Or misadventure? McHaffey recognized the necklace half-tucked under the corpse’s collar as a game transponder, online perhaps when she died.

A look of undisguised relief washed over Cameron’s face on the pad. “The poor girl. So young, and talented. Always quiet. I suppose that’s the type that, you know…” Cameron composed herself. “I assume you can take care of things discretely, to avoid any fuss before the exchanges close Friday?”

The solid McHaffey checked his watch. Thursday afternoon, the real one recalled.

“There’s got to be a death certificate issued and, given the circumstances, a coroner may want an inquest if there’s any doubt as to the cause of death.”

Consternation re-appeared in Cameron’s expression. “I retained you to make this go away, Ben, at least until the weekend. If you can’t…”

“Maybe,” offered the solid McHaffey. A full police investigation probably couldn’t sort matters out in a hurry anyway. He could arrange a day or two’s delay that might allow him to work out what really happened. McHaffey remembered being pretty confident of that.  “But I need complete access,” the simulation continued. “Everything. Passwords. Greenslade’s level or higher, in the game too.”

“It’s a multi-user environment, not a… all right, I’ll get you full access. Give me fifteen minutes. Cameron out.”

The simulated McHaffey smirked at the blank pad, and at Trooper Cameron’s slip into her old phrase, while the real one frowned. I don’t really look like that, do I? he wondered. Tail looked up at him, whining. “I know, I should be working.” Perhaps he could, now that something like normality was finally returning to McHaffey’s mind, suggesting not only that he ought to be looking for evidence of suicide, such as a note, but also that he wouldn’t find it in a simulation constructed of his own memories. The point was underscored when he pulled a book off Greenslade’s desk – Transhumanism – and found all of the pages blank.

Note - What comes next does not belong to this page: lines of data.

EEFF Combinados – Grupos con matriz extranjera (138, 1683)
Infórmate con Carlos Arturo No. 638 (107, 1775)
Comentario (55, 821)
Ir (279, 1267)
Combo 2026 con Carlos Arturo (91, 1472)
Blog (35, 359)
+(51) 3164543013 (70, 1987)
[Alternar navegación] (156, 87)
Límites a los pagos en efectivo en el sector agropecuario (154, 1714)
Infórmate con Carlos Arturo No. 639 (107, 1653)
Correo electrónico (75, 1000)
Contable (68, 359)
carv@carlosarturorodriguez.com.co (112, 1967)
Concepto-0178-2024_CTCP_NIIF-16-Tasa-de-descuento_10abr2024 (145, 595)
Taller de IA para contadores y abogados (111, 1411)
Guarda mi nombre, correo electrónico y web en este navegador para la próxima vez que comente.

“OK,” he said, addressing the ceiling, and then the walls, “that’s enough. I quit. Time out. Stop. Help!”

Whichever word worked, the simulation first froze around him, then faded slowly through monochrome to blackness. Tail stepped out of his disappearing double, sniffed it, and growled. From out of the wall someone else appeared: slim, androgynous, in a black turtleneck and trousers. The newcomer approached McHaffey and smiled blandly.

“I’m the Moderator. How can I help you?” it asked.

“I don’t know how this all works,” McHaffey admitted, “but I’m looking for someone. How do I stop with the memories and do something else?”

“Follow me,” said the Moderator, as it set off walking down a tree-lined lane that was materializing around them, leading to a stone cottage at the distant vanishing point.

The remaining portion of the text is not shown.